Source material below:

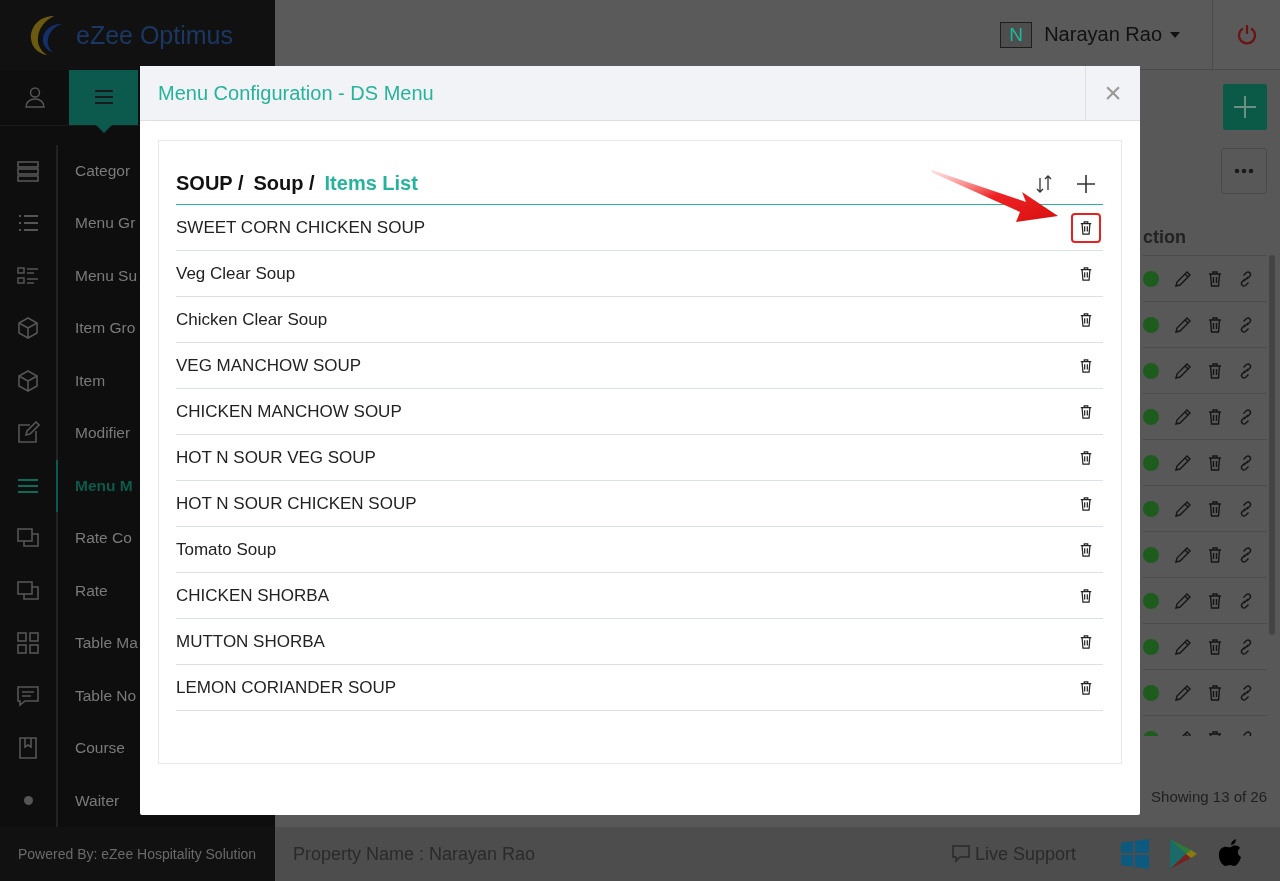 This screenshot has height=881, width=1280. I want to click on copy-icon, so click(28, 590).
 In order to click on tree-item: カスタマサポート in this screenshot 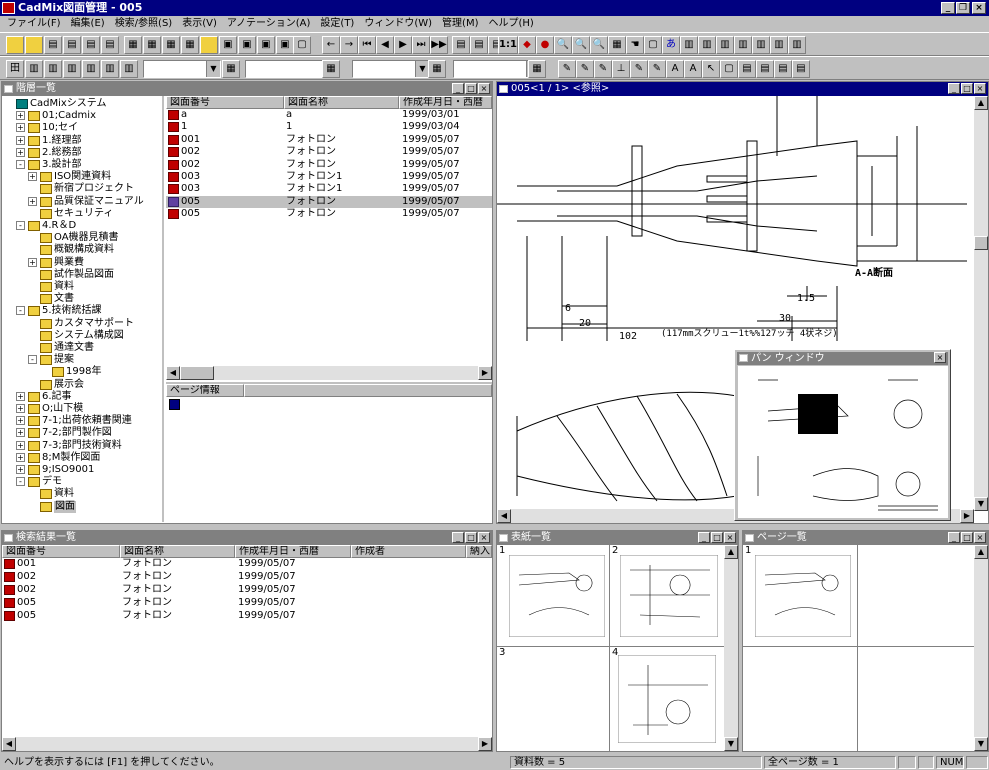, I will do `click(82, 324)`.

End of Source material.
Source material below:

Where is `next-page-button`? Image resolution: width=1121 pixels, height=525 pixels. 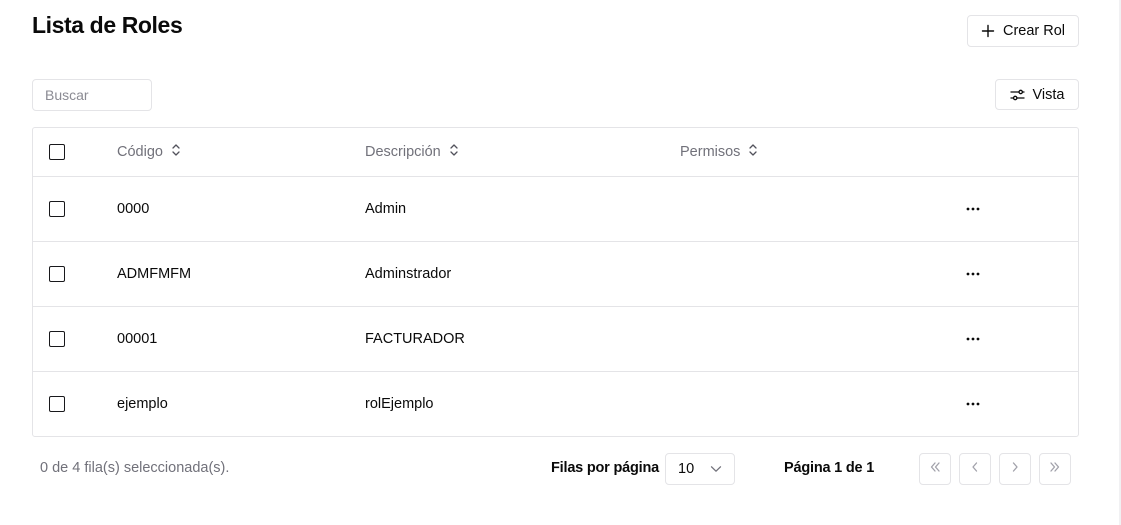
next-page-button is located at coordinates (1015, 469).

End of Source material.
Source material below:

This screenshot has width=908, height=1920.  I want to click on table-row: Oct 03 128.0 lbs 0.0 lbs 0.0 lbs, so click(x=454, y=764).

End of Source material.

> **Task objective**
Please recast the part that opens with the line containing "pixels, height=525 pixels." and closes with the line containing "next-page-button is located" as a Markdown table with the columns Row and Line, one row per line with its number, skipping blank lines and leaving the pictures out.

> **Answer section**
| Row | Line |
|---|---|
| 1 | Where is `next-page-button`? Image resolution: width=1121 pixels, height=525 pixels.  |
| 2 | next-page-button is located at coordinates (1015, 469). |